Jenynsia multidentata is a species of killifish from the family Anablepidae. It is a viviparous, benthopelagic species in the genus Jenynsia. They are onesided livebearers with a clear asymmetry of the males' genitalia. With onset of maturity, the anal fin of male fish develops into a gonopodium which can be brought forward on one side only. Based on the bending to the left or to the right of the tip of the gonopodium, two morphs of male fish can be distinguished.

== Taxonomy ==
The species Jenynsia multidentata was originally described in 1842 as Lebias multidentata by the naturalist Leonard Jenyns. Accepted synonyms are Fitzroyia multidentata also described by Jenyns in 1842 and Poecilia punctata which was suggested by Valenciennes in 1846.

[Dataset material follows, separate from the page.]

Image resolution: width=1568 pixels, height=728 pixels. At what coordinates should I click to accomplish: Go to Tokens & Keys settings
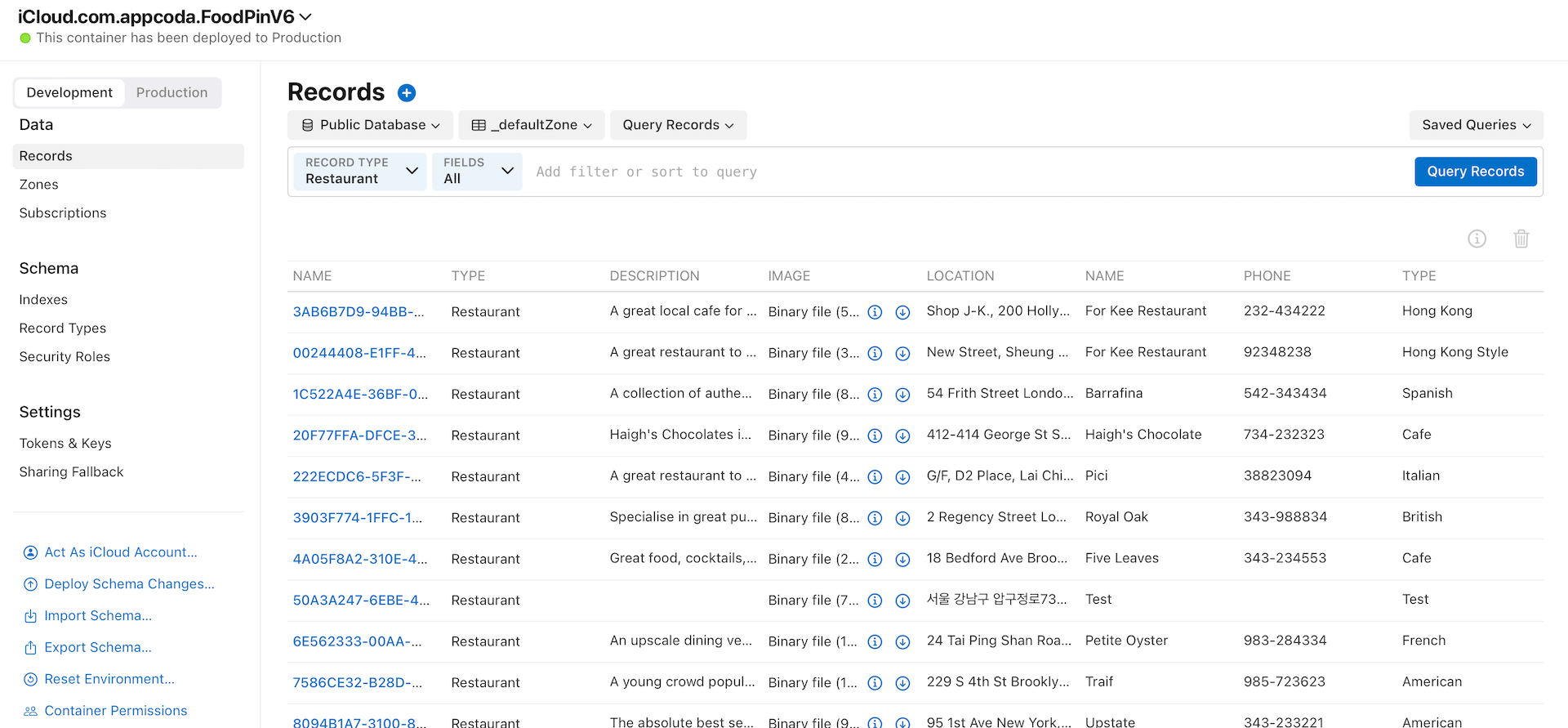tap(65, 444)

== Geographical distribution ==
Jenynsia multidentata is the most widespread species of the genus Jenynsia. The distribution is ranging from the Atlantic coastal drainages from the Rio Negro Province (Argentina) to the city of Rio de Janeiro (Brazil).

== Diet ==
Jenynsia multidentata is an omnivorous-planktivorous fish which often occurs in high densities in (hyper)eutrophic shallow lakes and can feed on zooplankton, phytoplankton, periphyton, invertebrates as well as detritus.